Идет бесшумный поединок, но в нем схлестнулись не шутя тугие нити паутинок с тугими каплями дождя.
И ветер, в этой потасовке с утра осинник всполошив, швыряет листья, как листовки,- сдавайся, мол, покуда жив.
И сдачи первая примета — белесый иней на лугу. Ах, птицы, ваша песня спета, и я помочь вам не могу…
Таков пейзаж. И если даже его озвучить вы могли б — чего-то главного в пейзаже недостает, и он погиб.
И все не то, все не годится — и эта синь, и эта даль, и даже птица, ибо птица — второстепенная деталь.
Но, как бы радуясь заминке, пока я с вами говорю, проходит женщина в косынке по золотому сентябрю.
Она высматривает грузди, она выслушивает тишь, и отраженья этой грусти в ее глазах не разглядишь.

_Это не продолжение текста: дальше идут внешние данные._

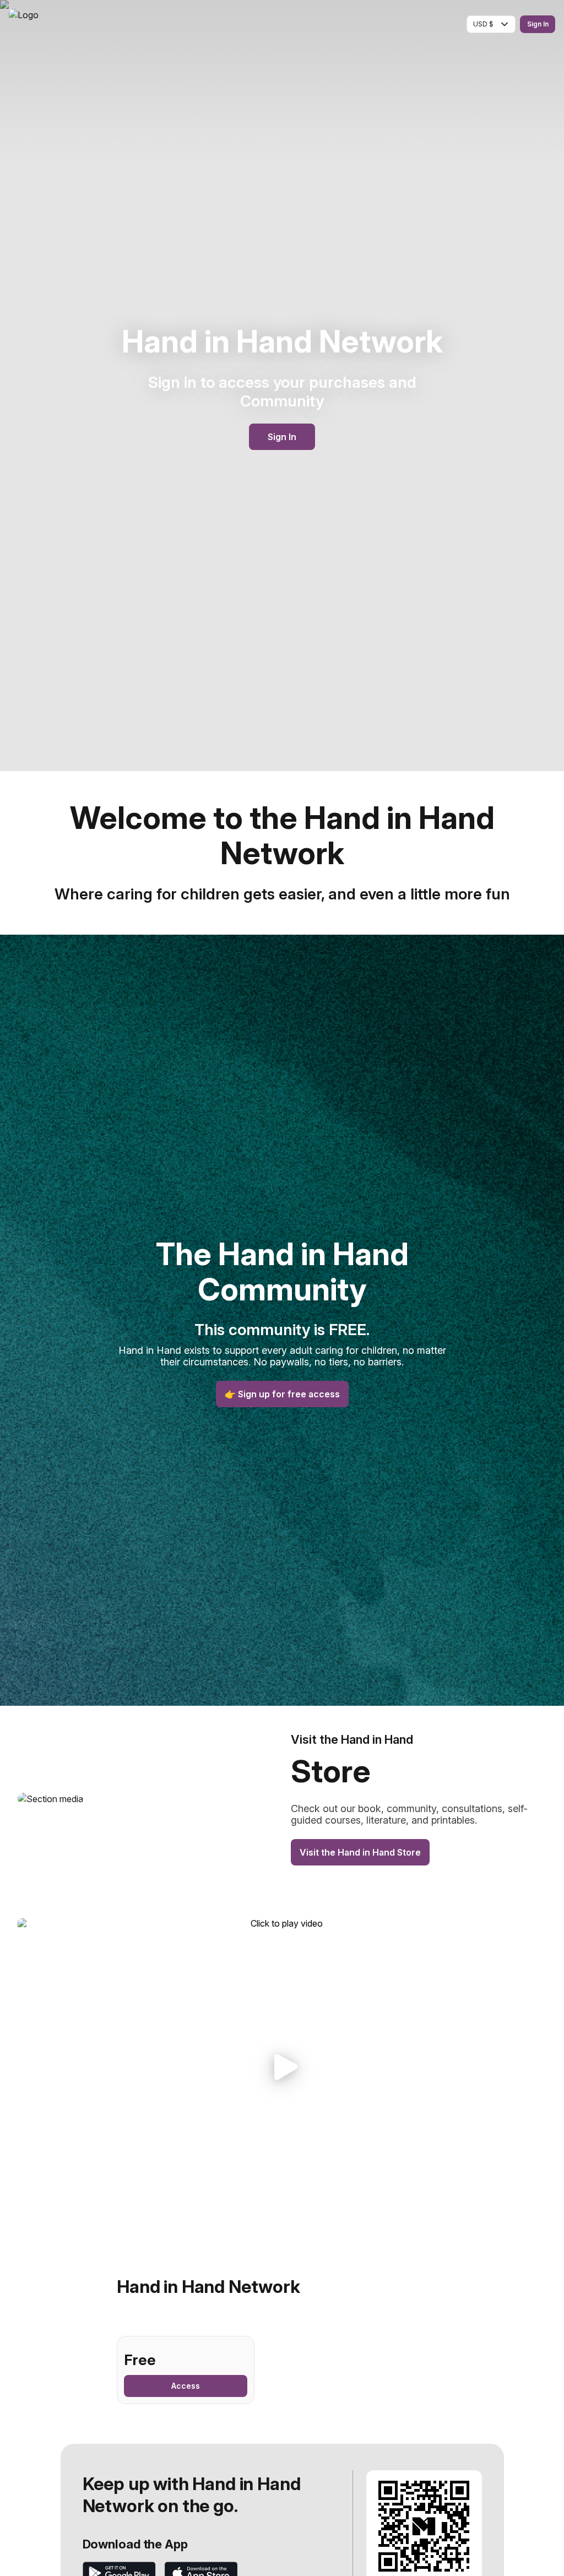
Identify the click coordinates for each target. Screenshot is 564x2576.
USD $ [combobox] (483, 24)
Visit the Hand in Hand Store (360, 1852)
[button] (282, 2067)
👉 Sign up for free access (282, 1394)
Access (185, 2385)
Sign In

Она в бору, как в заселенном во всю длину и глубину прозрачном озере зеленом, где тропка стелется по дну,
где, издалёка залетая, лучи скользят наискосок и, словно рыбка золотая, летит березовый листок…
Опять по листьям застучало, но так же медленна, тиха, она идет, и здесь начало картины, музыки, стиха.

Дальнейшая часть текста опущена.